Functional sculpture
- No one likes sculpture when it’s new, began Ingo Vetter, artist and professor at Umeå’s University College of Art, in his lecture on contemporary sculpture from 1960 to the present. But then we take it to our hearts in one way or another and begin to use it. It is just this devious utility that Ingo Vetter tried to narrow down through a number of examples. Is it possible to disconnect oneself from all the ways that sculpture is used and find alternative approaches to artistic formulations in public space? Ingo Vetter pointed to how modern sculpture is often used for political purposes.

- Henry Moore’s sculptures are a pleasant evening cigar for any politician: international in style and universal in language – they’re perfect.

Henry Moore’s sculpture outside the parliament building in Bonn was frequently used as a setting for TV statements by the political elite in Germany during the 70s and 80s. The sculptures two-piece form symbolised a divided Germany and its soft contours formed a perfect background for TV reporting. It went so far that as a child, every time Ingo Vetter saw someone on TV in front of the Henry Moore sculpture’s round forms he knew that it was about politicians in Bonn. However, this is only one way of “using” sculpture; in his lecture Ingo Vetter gave several other examples.

He stated that modernist sculptors were the first to begin to use urban space as a background, much like a canvas, for their sculptures. They viewed public space as a stage and a place for art. The idea of the square, the “agora” is intimately connected with the concept of democracy. It was in the Greek square that the first referendum took place, even if it only included free men. Public space is still associated with democracy and many consider that the art conceived there should have democratic ambitions.

Noticing how different minorities move and use it has altered the idea of a commonly shared public space. Ingo Vetter himself prefers the term “public domains”.

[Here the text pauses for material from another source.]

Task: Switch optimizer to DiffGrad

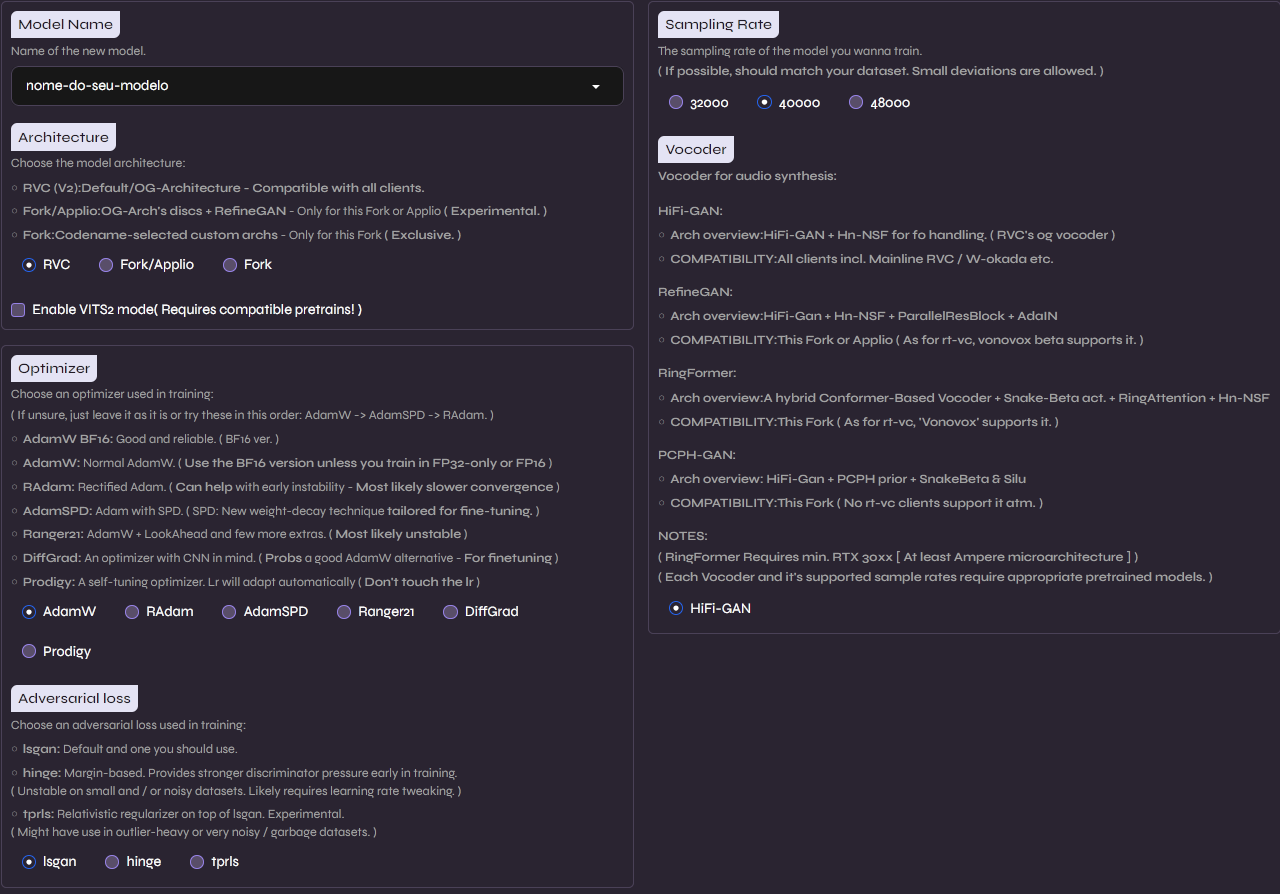Action: coord(451,612)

At the end of his talk, Ingo Vetter posed a question to the audience:
- How are we to relate to our physical sculptures today? Now when everything is about “branding” and “city marketing”. How shall we as artists work with sculpture? Shall we once again demand special autonomy?
He himself firmly insisted that
- We will not adapt to any demand that sculpture be good for a capital of culture or go well with the building behind it. No, we will not negotiate that utility.